▶ **What needs to be done**: Take the entries below and give them back exactly. Leave out nothing.

BEGIN Entries supplied

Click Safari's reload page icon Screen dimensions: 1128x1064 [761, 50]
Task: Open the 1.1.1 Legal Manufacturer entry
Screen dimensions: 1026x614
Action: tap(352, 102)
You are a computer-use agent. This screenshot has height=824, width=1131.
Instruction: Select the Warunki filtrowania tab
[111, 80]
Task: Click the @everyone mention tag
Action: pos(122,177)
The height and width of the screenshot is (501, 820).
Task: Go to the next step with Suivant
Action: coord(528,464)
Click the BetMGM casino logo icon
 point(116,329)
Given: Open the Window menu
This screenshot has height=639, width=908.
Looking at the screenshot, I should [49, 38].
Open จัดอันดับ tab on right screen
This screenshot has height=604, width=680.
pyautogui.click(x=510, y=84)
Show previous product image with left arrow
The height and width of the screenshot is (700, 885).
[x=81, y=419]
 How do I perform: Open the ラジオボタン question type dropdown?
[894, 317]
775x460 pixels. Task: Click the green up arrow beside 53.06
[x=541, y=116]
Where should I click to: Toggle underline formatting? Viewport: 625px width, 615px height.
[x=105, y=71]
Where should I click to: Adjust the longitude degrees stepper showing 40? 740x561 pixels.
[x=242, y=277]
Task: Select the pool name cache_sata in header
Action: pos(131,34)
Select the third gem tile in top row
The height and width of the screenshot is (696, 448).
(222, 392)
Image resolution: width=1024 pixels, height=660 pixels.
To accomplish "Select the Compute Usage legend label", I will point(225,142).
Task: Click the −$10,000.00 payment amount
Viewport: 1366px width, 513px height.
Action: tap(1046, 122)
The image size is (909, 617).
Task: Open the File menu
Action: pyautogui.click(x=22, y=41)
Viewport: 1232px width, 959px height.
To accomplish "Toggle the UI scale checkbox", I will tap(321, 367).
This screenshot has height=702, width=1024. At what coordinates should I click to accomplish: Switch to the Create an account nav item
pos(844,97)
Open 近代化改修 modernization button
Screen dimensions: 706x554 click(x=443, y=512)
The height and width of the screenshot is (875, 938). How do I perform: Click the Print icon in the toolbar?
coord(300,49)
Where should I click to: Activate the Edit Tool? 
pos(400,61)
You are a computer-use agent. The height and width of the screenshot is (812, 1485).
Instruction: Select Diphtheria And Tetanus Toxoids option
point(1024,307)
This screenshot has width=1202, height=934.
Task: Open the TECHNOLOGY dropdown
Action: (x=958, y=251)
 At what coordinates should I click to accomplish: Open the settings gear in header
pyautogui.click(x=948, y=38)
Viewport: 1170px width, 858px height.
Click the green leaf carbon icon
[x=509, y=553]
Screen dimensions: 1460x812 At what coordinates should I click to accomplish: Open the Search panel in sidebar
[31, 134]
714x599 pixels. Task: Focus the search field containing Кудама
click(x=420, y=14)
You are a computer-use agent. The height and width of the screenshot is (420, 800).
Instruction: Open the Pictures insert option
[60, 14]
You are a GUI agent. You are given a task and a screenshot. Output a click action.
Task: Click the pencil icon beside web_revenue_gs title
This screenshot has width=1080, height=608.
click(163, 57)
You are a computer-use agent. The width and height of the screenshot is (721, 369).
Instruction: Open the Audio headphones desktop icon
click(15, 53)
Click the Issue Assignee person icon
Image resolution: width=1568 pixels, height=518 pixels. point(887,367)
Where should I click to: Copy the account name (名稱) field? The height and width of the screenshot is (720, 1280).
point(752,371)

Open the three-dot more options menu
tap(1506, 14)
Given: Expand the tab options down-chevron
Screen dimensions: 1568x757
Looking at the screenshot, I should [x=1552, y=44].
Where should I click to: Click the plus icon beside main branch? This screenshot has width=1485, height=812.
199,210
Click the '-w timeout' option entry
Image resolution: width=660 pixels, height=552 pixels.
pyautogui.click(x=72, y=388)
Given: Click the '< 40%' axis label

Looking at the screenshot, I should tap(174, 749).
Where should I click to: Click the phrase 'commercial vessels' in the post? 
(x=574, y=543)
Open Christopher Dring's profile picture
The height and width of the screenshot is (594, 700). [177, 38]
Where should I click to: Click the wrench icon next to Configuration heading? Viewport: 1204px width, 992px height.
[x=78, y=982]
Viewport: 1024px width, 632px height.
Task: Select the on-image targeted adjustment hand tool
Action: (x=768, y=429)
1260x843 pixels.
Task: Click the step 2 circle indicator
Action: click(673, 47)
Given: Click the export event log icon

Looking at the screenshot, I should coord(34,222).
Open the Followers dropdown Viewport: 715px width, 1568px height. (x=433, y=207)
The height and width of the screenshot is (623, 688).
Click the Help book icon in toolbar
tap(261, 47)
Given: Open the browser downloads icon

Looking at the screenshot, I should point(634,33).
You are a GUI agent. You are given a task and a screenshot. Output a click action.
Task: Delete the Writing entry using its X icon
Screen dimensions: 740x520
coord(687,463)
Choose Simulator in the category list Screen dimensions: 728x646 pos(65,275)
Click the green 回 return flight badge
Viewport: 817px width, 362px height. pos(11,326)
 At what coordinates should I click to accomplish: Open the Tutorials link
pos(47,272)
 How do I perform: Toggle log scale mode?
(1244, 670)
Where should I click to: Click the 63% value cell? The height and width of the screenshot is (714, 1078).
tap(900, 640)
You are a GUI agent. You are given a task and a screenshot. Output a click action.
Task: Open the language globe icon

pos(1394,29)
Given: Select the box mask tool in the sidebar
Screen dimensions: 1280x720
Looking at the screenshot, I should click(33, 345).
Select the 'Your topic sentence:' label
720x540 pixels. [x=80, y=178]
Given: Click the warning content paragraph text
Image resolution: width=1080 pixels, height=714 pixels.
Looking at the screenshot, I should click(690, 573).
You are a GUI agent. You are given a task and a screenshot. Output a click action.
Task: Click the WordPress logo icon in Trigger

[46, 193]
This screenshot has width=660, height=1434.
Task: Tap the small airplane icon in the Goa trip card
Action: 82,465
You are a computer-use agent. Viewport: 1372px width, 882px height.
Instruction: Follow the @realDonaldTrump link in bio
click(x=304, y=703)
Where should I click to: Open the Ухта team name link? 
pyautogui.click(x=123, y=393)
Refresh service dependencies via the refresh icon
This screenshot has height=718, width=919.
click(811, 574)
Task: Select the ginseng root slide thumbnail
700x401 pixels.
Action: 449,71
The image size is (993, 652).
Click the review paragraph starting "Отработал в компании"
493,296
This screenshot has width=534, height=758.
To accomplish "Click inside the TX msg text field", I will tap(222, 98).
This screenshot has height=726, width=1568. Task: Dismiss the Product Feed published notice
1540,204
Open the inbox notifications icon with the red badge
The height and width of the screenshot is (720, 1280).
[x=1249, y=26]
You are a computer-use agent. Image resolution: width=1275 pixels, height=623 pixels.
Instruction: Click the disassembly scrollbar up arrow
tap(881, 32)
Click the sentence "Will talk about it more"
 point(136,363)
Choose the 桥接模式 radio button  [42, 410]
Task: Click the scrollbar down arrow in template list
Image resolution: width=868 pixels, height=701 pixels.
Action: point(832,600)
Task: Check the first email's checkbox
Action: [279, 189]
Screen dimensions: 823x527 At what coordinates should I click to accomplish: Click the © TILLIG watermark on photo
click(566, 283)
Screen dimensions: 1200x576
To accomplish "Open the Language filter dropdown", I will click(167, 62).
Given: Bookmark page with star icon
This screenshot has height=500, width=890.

END Entries supplied

▶ **Answer for this exercise**:
Click Safari's reload page icon Screen dimensions: 1128x1064 [761, 50]
Task: Open the 1.1.1 Legal Manufacturer entry
Screen dimensions: 1026x614
Action: tap(352, 102)
You are a computer-use agent. This screenshot has height=824, width=1131.
Instruction: Select the Warunki filtrowania tab
[111, 80]
Task: Click the @everyone mention tag
Action: pos(122,177)
The height and width of the screenshot is (501, 820).
Task: Go to the next step with Suivant
Action: coord(528,464)
Click the BetMGM casino logo icon
 point(116,329)
Given: Open the Window menu
This screenshot has height=639, width=908.
Looking at the screenshot, I should [49, 38].
Open จัดอันดับ tab on right screen
This screenshot has height=604, width=680.
pyautogui.click(x=510, y=84)
Show previous product image with left arrow
The height and width of the screenshot is (700, 885).
[x=81, y=419]
 How do I perform: Open the ラジオボタン question type dropdown?
[894, 317]
775x460 pixels. Task: Click the green up arrow beside 53.06
[x=541, y=116]
Where should I click to: Toggle underline formatting? Viewport: 625px width, 615px height.
[x=105, y=71]
Where should I click to: Adjust the longitude degrees stepper showing 40? 740x561 pixels.
[x=242, y=277]
Task: Select the pool name cache_sata in header
Action: pos(131,34)
Select the third gem tile in top row
The height and width of the screenshot is (696, 448).
(222, 392)
Image resolution: width=1024 pixels, height=660 pixels.
To accomplish "Select the Compute Usage legend label", I will point(225,142).
Task: Click the −$10,000.00 payment amount
Viewport: 1366px width, 513px height.
Action: tap(1046, 122)
The image size is (909, 617).
Task: Open the File menu
Action: pyautogui.click(x=22, y=41)
Viewport: 1232px width, 959px height.
To accomplish "Toggle the UI scale checkbox", I will tap(321, 367).
This screenshot has height=702, width=1024. At what coordinates should I click to accomplish: Switch to the Create an account nav item
pos(844,97)
Open 近代化改修 modernization button
Screen dimensions: 706x554 click(x=443, y=512)
The height and width of the screenshot is (875, 938). How do I perform: Click the Print icon in the toolbar?
coord(300,49)
Where should I click to: Activate the Edit Tool? 
pos(400,61)
You are a computer-use agent. The height and width of the screenshot is (812, 1485).
Instruction: Select Diphtheria And Tetanus Toxoids option
point(1024,307)
This screenshot has width=1202, height=934.
Task: Open the TECHNOLOGY dropdown
Action: (x=958, y=251)
 At what coordinates should I click to accomplish: Open the settings gear in header
pyautogui.click(x=948, y=38)
Viewport: 1170px width, 858px height.
Click the green leaf carbon icon
[x=509, y=553]
Screen dimensions: 1460x812 At what coordinates should I click to accomplish: Open the Search panel in sidebar
[31, 134]
714x599 pixels. Task: Focus the search field containing Кудама
click(x=420, y=14)
You are a computer-use agent. The height and width of the screenshot is (420, 800).
Instruction: Open the Pictures insert option
[60, 14]
You are a GUI agent. You are given a task and a screenshot. Output a click action.
Task: Click the pencil icon beside web_revenue_gs title
This screenshot has width=1080, height=608.
click(163, 57)
You are a computer-use agent. The width and height of the screenshot is (721, 369).
Instruction: Open the Audio headphones desktop icon
click(15, 53)
Click the Issue Assignee person icon
Image resolution: width=1568 pixels, height=518 pixels. point(887,367)
Where should I click to: Copy the account name (名稱) field? The height and width of the screenshot is (720, 1280).
point(752,371)

Open the three-dot more options menu
tap(1506, 14)
Given: Expand the tab options down-chevron
Screen dimensions: 1568x757
Looking at the screenshot, I should [x=1552, y=44].
Where should I click to: Click the plus icon beside main branch? This screenshot has width=1485, height=812.
199,210
Click the '-w timeout' option entry
Image resolution: width=660 pixels, height=552 pixels.
pyautogui.click(x=72, y=388)
Given: Click the '< 40%' axis label

Looking at the screenshot, I should tap(174, 749).
Where should I click to: Click the phrase 'commercial vessels' in the post? 
(x=574, y=543)
Open Christopher Dring's profile picture
The height and width of the screenshot is (594, 700). [177, 38]
Where should I click to: Click the wrench icon next to Configuration heading? Viewport: 1204px width, 992px height.
[x=78, y=982]
Viewport: 1024px width, 632px height.
Task: Select the on-image targeted adjustment hand tool
Action: (x=768, y=429)
1260x843 pixels.
Task: Click the step 2 circle indicator
Action: click(673, 47)
Given: Click the export event log icon

Looking at the screenshot, I should coord(34,222).
Open the Followers dropdown Viewport: 715px width, 1568px height. (x=433, y=207)
The height and width of the screenshot is (623, 688).
Click the Help book icon in toolbar
tap(261, 47)
Given: Open the browser downloads icon

Looking at the screenshot, I should point(634,33).
You are a GUI agent. You are given a task and a screenshot. Output a click action.
Task: Delete the Writing entry using its X icon
Screen dimensions: 740x520
coord(687,463)
Choose Simulator in the category list Screen dimensions: 728x646 pos(65,275)
Click the green 回 return flight badge
Viewport: 817px width, 362px height. pos(11,326)
 At what coordinates should I click to accomplish: Open the Tutorials link
pos(47,272)
 How do I perform: Toggle log scale mode?
(1244, 670)
Where should I click to: Click the 63% value cell? The height and width of the screenshot is (714, 1078).
tap(900, 640)
You are a GUI agent. You are given a task and a screenshot. Output a click action.
Task: Open the language globe icon

pos(1394,29)
Given: Select the box mask tool in the sidebar
Screen dimensions: 1280x720
Looking at the screenshot, I should click(33, 345).
Select the 'Your topic sentence:' label
720x540 pixels. [x=80, y=178]
Given: Click the warning content paragraph text
Image resolution: width=1080 pixels, height=714 pixels.
Looking at the screenshot, I should click(690, 573).
You are a GUI agent. You are given a task and a screenshot. Output a click action.
Task: Click the WordPress logo icon in Trigger

[46, 193]
This screenshot has width=660, height=1434.
Task: Tap the small airplane icon in the Goa trip card
Action: 82,465
You are a computer-use agent. Viewport: 1372px width, 882px height.
Instruction: Follow the @realDonaldTrump link in bio
click(x=304, y=703)
Where should I click to: Open the Ухта team name link? 
pyautogui.click(x=123, y=393)
Refresh service dependencies via the refresh icon
This screenshot has height=718, width=919.
click(811, 574)
Task: Select the ginseng root slide thumbnail
700x401 pixels.
Action: 449,71
The image size is (993, 652).
Click the review paragraph starting "Отработал в компании"
493,296
This screenshot has width=534, height=758.
To accomplish "Click inside the TX msg text field", I will tap(222, 98).
This screenshot has height=726, width=1568. Task: Dismiss the Product Feed published notice
1540,204
Open the inbox notifications icon with the red badge
The height and width of the screenshot is (720, 1280).
[x=1249, y=26]
You are a computer-use agent. Image resolution: width=1275 pixels, height=623 pixels.
Instruction: Click the disassembly scrollbar up arrow
tap(881, 32)
Click the sentence "Will talk about it more"
 point(136,363)
Choose the 桥接模式 radio button  [42, 410]
Task: Click the scrollbar down arrow in template list
Image resolution: width=868 pixels, height=701 pixels.
Action: point(832,600)
Task: Check the first email's checkbox
Action: [279, 189]
Screen dimensions: 823x527 At what coordinates should I click to accomplish: Click the © TILLIG watermark on photo
click(566, 283)
Screen dimensions: 1200x576
To accomplish "Open the Language filter dropdown", I will click(167, 62).
Given: Bookmark page with star icon
This screenshot has height=500, width=890.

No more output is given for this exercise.